(Saved data entries)
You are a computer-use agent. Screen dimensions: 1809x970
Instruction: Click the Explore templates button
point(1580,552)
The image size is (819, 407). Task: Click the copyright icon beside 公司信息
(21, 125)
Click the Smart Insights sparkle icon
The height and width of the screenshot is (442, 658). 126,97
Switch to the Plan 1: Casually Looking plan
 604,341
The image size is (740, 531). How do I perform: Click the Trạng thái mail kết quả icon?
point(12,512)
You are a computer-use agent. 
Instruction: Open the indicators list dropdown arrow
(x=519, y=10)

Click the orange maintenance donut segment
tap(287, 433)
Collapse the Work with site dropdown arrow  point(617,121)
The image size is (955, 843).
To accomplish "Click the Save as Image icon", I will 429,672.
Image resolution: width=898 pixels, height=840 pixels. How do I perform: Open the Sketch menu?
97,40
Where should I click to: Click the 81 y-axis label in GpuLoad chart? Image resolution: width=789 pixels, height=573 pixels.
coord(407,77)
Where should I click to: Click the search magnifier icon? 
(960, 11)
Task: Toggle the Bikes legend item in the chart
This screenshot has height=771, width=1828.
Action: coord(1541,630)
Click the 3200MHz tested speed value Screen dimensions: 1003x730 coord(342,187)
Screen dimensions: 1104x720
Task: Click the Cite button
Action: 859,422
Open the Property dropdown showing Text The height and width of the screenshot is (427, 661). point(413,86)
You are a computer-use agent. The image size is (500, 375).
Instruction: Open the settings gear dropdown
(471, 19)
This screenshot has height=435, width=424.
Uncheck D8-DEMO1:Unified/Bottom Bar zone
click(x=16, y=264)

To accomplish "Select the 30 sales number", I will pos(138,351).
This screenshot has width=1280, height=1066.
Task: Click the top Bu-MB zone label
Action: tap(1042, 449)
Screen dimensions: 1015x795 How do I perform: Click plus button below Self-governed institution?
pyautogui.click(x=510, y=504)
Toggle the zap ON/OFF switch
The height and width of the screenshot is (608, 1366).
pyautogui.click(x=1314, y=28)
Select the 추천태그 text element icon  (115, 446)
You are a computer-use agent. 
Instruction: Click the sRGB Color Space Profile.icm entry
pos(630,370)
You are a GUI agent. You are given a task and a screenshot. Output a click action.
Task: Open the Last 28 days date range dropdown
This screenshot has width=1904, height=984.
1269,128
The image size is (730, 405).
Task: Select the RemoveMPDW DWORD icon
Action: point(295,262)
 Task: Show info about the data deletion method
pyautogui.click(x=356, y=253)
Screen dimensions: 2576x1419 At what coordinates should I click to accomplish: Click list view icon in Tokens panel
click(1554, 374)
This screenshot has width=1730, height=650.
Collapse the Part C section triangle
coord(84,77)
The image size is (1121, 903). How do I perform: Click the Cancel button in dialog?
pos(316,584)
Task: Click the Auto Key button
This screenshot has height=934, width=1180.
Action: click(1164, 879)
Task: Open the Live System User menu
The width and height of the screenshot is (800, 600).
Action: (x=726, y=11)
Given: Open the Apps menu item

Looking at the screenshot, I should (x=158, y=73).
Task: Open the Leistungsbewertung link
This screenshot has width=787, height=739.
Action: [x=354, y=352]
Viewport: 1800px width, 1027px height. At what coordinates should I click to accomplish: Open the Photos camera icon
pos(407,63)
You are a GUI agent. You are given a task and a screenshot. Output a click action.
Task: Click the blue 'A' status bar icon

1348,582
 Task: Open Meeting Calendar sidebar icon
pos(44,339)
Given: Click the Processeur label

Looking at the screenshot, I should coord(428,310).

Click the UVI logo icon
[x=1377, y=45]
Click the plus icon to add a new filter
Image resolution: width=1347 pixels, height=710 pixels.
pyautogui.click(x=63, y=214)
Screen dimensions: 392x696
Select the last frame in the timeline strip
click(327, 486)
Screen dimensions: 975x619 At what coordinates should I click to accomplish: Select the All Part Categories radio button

PROBLEM DESCRIPTION
Scan the entries above and show each line that contains the word "computer".

TASK OUTPUT
You are a computer-use agent. Screen dimensions: 1809x970
You are a computer-use agent. 
You are a computer-use agent. The image size is (500, 375).
You are a computer-use agent. 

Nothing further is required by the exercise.